Впрочем, нужно заметить, что подобного рода мысли в то время мало кому приходили в голову. Никто не сомневался в победе России.
Но что ждало тех, кто непрерывно подставлял свою голову под смертельные удары? Какова была судьба в новом году каждого из тех сотен тысяч людей, разбросанных по фронту? Какой жребий, жребий ли смерти или жизни вытянешь ты, безответный боец, из кровавой урны?..
Около 12 часов мы с прапорщиком Муратовым подсели к столу, на котором красовались только что откупоренная, не начатая еще бутылка вина, коробка сардин и кусок сухой московской колбасы. Когда стрелка показывала 12, мы крепко расцеловались, поздравили друг друга с Новым годом и высказали несколько искренних пожеланий. Чокнулись эмалированными кружками, заменявшими нам рюмки…
Вдруг землянка вздрогнула от орудийного залпа. Мы молча с беспокойством переглянулись. Едва мы успели прийти в себя, как прогремел новый залп, за ним еще… Бросив на стол кружки, мы без шапок выскочили на двор. Австрийцы непрерывно бросали ракеты. Кое-где слышались ружейные залпы. Все объяснилось: наша артиллерия поздравила австрийцев с Новым годом.
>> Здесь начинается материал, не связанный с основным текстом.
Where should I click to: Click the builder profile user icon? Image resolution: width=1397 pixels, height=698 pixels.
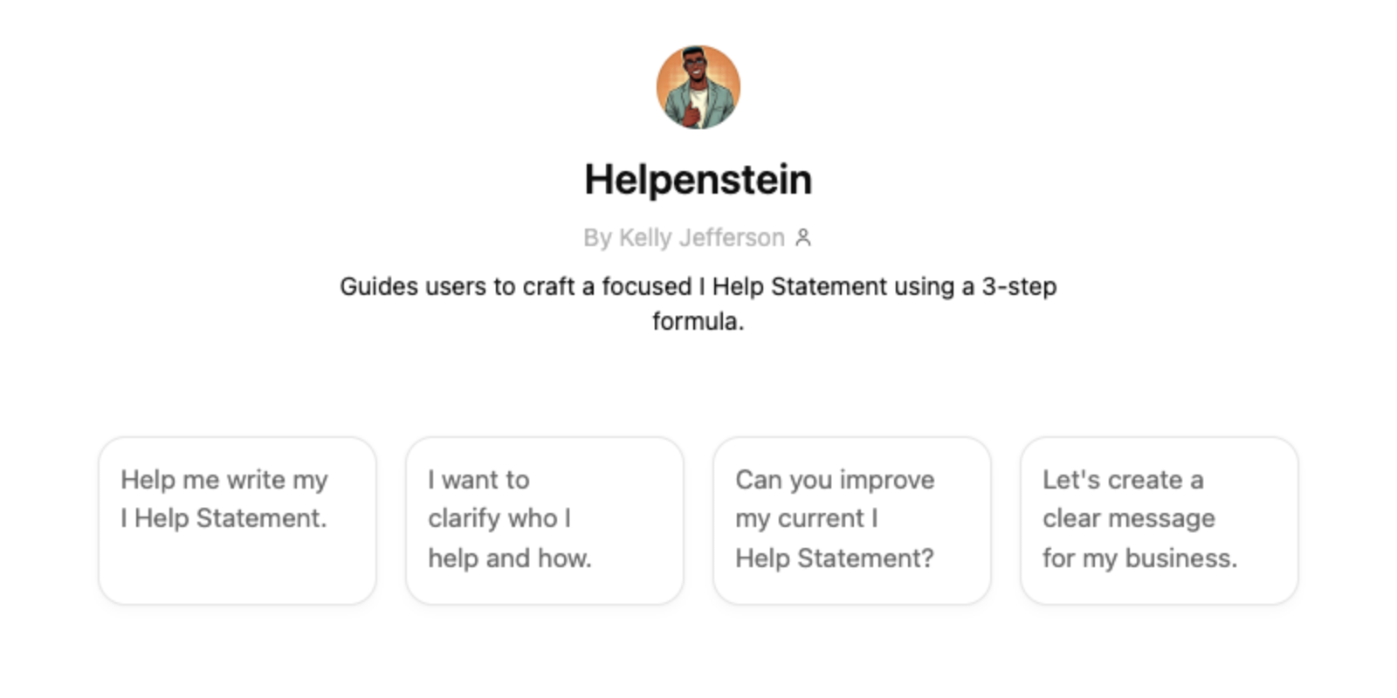click(x=803, y=237)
Мы с веселым смехом возвратились в свою землянку. В дружеской беседе и во взаимных пожеланиях, распивая бутылку вина, мы довершили встречу Нового года.
С каждым днем мы все больше и больше приспосабливались к окопной жизни. Теперь она благодаря сносным условиям и привычке не производила такого гнетущего впечатления. На дворе пахнуло холодным дыханием зимы. Закружился первый снежок, устилая землю мягкими белыми пушинками. Но нам было нипочем. Клопов откуда-то всегда натаскает дров и затопит нашу печурку. Станет тепло и хорошо, будто и не в окопах. Сначала австрийцы повадились стрелять из орудий по дыму, который курился над нашими землянками, но потом им надоело это занятие, так как и самим приходилось топить печки.
День проходил за днем однообразно и скучно. Утром напьешься чаю, пойдешь побродить по окопам. Осмотришь кругом в бинокль всю местность, не изменилось ли что-нибудь за ночь. Но все оставалось на месте: и Радлов со своей одиноко торчащей трубой, и жалкие развалины Ленки-Седлецкой, и неясно очерченная кривая линия австрийских окопов с там и сям курившимися дымками. После этого я шел в свою землянку и писал командиру батальона стереотипное донесение: «Ночь прошла спокойно». Иногда заходил прапорщик Ковальский, и мы втроем подолгу играли в преферанс. Каждый день около 12 часов дня австрийцы начинали обстрел нашего участка мортирами. Тогда немедленно тушились в окопах все печурки, так как благодаря дыму австрийцы могли легче корректировать стрельбу. В эти моменты, когда с адским стоном и грохотом, вздымая фонтаны земли, рвались снаряды, все обитатели окопов замирали, забивались в свои слабые укрытия – землянки, которые не могли предохранить от страшной, разрушительной силы мортирных бомб.
Но как-то все счастливо сходило. Снаряды разрушали окопы, засыпали землей ходы сообщения, но ни один из них не попал в землянку, и потому потерь не было.
Случались редкие дни, когда открывала огонь наша мортирная батарея. Тогда мы, как тараканы, вылезали из своих щелей и, немного высунув из окопов голову, с любопытством зевак наблюдали за падением снарядов. Где-то далеко за Дунайцем глухо и как-то тупо отзовутся две мортирки. Высоко над головой, словно не торопясь, пролетают с мягким шорохом и нежным посвистыванием пудовые снаряды. И не верится как-то, судя по этому нежному шепоту где-то высоко в небесах, сколько разрушительной силы таят в себе эти незримые, чудовищные стальные шершни. Но вот траектория снижается, шум от снарядов усиливается, еще момент, и над австрийскими окопами сначала взвеваются два черных столба, и уже в следующее мгновение доносится гром разрывов… Иногда проявляла свою деятельность также и наша легкая артиллерия, стяжавшая себе славу своей меткой стрельбой даже на вражеской стороне. На фоне однообразной окопной жизни такие артиллерийские обстрелы австрийских позиций были для нас настоящим развлечением.